■ Activity
Please copy the passage on cleaning the refrigerator, starting at "When it’s ajar!" and ending after "to the Perspex.", and swap "Perspex" for "plexiglass".

BEGIN Passage provided

When it’s ajar! It wasn’t part of the original plan. The original plan was to spend my nearly two hours free of children, doing something therapeutic but pointless, such as throwing a bowl on the pottery wheel. Instead I’m doing something constructive, cleaning the refrigerator. A little unexpected admittedly but it’s always better to be productive than leisurely. I pull out the shelf tray from the fridge to wash it, the jars and bottles all glued to the Perspex.
I remember a boy coming to ask for some whipped cream for the strawberries that I was serving at a party. He asked politely, but I was surprised that someone so youthful would be brave enough to ask the hostess for such a thing, afterall there was a jug of cream available on the table. But Americans are bold like that, they teach their children to speak up for themselves. I liked it. I stopped catering for 50 plus people and grabbed a bowl and a whisk to make some whipped cream for him. The child stood watching patiently which also impressed me considerably. I remember that his large eyes grew bigger as he watched but I didn’t know why? I chucked the whisk in the sink, scooped the whipped cream into a clean bowl and passed it and a spoon to the boy. His mother arrived at that moment where she took in the scene. “Oh you shouldn’t have gone to all that trouble, he’d have been ok. with just old regular Reddi Whip.” Not for the first time I knew that everyone around me was talking a foreign language. I ran Reddi Whip through my brain; Reddibrek, a hot breakfast cereal? Red letter? Ready for beddy already teddy? Red herring? I had no terms of reference, it was mystifying. “You know, in a can!” she said. Can? I remembered that ‘can’ meant ‘tin,’ but that didn’t help. Did she mean evaporated or condensed milk? How foul! I was none the wiser. I accepted it, didn’t question it because I was learning a great deal about peculiar American ways, like the cake thing. Take a perfectly delectable slice of moist room temperature cake and then slap a rock of ice-cream on it. The ice-cream melts quickly and makes a soggy mess. Why would anyone do that? So what if they label it ‘a la mode,’ they’re not fooling anyone.

END Passage provided
BEGIN Entries provided

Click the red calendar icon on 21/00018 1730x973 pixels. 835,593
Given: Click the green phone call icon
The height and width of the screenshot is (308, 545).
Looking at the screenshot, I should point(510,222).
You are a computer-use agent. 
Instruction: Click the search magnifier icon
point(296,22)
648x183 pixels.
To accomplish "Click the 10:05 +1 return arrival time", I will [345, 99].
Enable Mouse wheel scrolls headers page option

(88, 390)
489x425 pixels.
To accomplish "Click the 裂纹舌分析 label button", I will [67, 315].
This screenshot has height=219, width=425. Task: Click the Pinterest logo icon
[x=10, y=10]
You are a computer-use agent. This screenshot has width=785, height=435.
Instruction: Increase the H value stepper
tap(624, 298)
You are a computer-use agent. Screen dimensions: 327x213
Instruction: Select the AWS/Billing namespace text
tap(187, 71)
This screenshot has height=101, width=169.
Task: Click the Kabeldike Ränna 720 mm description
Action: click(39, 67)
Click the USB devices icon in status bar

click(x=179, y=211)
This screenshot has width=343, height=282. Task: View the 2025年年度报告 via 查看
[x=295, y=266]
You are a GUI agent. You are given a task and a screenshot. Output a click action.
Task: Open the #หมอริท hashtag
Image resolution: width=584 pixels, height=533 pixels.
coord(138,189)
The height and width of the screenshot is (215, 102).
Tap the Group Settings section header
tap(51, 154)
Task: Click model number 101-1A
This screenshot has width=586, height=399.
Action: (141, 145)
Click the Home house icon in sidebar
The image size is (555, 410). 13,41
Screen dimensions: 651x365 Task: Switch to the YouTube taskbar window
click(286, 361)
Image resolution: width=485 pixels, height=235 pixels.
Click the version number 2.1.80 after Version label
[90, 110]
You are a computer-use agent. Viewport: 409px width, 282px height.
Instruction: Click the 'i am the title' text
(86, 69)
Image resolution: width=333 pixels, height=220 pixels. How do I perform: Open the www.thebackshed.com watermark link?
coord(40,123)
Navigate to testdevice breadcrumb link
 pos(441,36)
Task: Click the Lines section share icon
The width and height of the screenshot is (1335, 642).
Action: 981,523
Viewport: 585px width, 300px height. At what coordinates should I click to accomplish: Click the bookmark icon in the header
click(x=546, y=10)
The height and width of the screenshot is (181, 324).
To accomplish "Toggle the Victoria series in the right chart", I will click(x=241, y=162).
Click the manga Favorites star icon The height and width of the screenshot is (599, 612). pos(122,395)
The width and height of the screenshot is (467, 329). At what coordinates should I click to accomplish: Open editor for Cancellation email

END Entries provided

■ Response to the task
When it’s ajar! It wasn’t part of the original plan. The original plan was to spend my nearly two hours free of children, doing something therapeutic but pointless, such as throwing a bowl on the pottery wheel. Instead I’m doing something constructive, cleaning the refrigerator. A little unexpected admittedly but it’s always better to be productive than leisurely. I pull out the shelf tray from the fridge to wash it, the jars and bottles all glued to the plexiglass.